Motivation and Objectives
We have developed a tactile exploration strategy to guide an anthropomorphic five-fingered hand along the surface of previously unknown objects in order to generate a 3D object representation based on the acquired tactile point set. The strategy makes use of the dynamic potential field approach suggested in the context of mobile robot navigation. We have further developed a scheme for extracting grasp affordances from sparse and irregular 3D point sets as they result from tactile exploration. In this method, faces are extracted as grasping features from the acquired point set. Then, candidate grasps are validated in a four stage filtering pipeline to eliminate impossible grasps.

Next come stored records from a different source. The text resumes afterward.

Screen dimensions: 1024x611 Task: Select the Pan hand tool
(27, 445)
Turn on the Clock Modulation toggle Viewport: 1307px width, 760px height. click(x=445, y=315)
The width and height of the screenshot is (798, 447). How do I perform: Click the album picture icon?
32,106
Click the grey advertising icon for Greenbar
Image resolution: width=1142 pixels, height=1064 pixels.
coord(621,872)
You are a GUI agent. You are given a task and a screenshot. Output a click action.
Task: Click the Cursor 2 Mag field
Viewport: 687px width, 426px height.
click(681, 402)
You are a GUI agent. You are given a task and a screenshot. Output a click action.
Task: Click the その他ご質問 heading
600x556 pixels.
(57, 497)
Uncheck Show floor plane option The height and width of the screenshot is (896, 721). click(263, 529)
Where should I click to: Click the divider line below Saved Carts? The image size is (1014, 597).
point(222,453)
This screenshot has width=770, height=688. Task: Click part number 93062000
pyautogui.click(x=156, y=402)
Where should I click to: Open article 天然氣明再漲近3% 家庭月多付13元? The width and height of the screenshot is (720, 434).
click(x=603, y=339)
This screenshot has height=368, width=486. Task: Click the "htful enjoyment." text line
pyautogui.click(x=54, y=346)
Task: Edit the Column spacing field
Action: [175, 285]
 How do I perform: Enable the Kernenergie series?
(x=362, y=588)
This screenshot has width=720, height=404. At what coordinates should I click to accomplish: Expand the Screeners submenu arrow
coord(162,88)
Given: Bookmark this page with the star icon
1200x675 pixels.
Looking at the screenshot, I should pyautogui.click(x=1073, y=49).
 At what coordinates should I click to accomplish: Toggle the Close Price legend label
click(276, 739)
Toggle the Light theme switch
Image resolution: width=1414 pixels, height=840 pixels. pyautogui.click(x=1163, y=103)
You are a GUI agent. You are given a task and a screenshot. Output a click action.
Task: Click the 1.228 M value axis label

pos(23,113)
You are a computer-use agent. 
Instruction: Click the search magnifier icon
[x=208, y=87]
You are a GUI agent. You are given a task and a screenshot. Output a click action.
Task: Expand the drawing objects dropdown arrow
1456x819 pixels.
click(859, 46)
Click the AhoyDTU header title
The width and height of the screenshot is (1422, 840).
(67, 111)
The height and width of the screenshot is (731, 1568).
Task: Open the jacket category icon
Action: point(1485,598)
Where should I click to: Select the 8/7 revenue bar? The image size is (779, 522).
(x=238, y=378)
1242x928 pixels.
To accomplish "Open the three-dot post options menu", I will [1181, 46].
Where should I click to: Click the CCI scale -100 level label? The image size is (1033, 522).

Besides grasping, there is an interest in object recognition from tactile exploration. Therefore, we have implemented a framework for visual-haptic exploration used to acquire 3D point sets from the tactile exploration process. Initially, we have chosen superquadric functions for 3D object representation and conducted experiments for fitting exploration data. In our future research, we will investigate further types of object representation suitable for object classification, recognition, and creation of grasp affordances.
Both methods have been evaluated using the Inventor Physics API (IPSA) physics simulator which was developed specifically for the investigation and simulation of dexterous manipulation problems. IPSA is an extension of the Open Inventor toolkit objects with physical properties using the stable and sophisticated ODE library for simulating rigid body dynamics and thus allowing specification of virtual physical scenes by the user in a convenient manner.
Pneumatic Force/Position Controller
As further part of our work in multi-fingered manipulation with the humanoid robot ARMAR-III, we have developed a combined force-position controller for a pneumatic anthropomorphic robot hand. These robot hands are a promising technology for humanoid robots due to their compact size and excellent power-weight-ratio. However, actuators are difficult to control due to the inherent nonlinearities of pneumatic systems. Our control approach is based on a simplified model of the fluidic actuator providing force and position control and further fingertip contact detection. We have implemented the method on the microcontroller of the FRH-4 robot hand with a size of a human hand and 8 DoF. This hand is attached to the robot ARMAR-III and used for force-controlled operation. In latest experiments, we used the controller and its feedback from pressure and position sensors to extract global haptic features such as object size or deformability.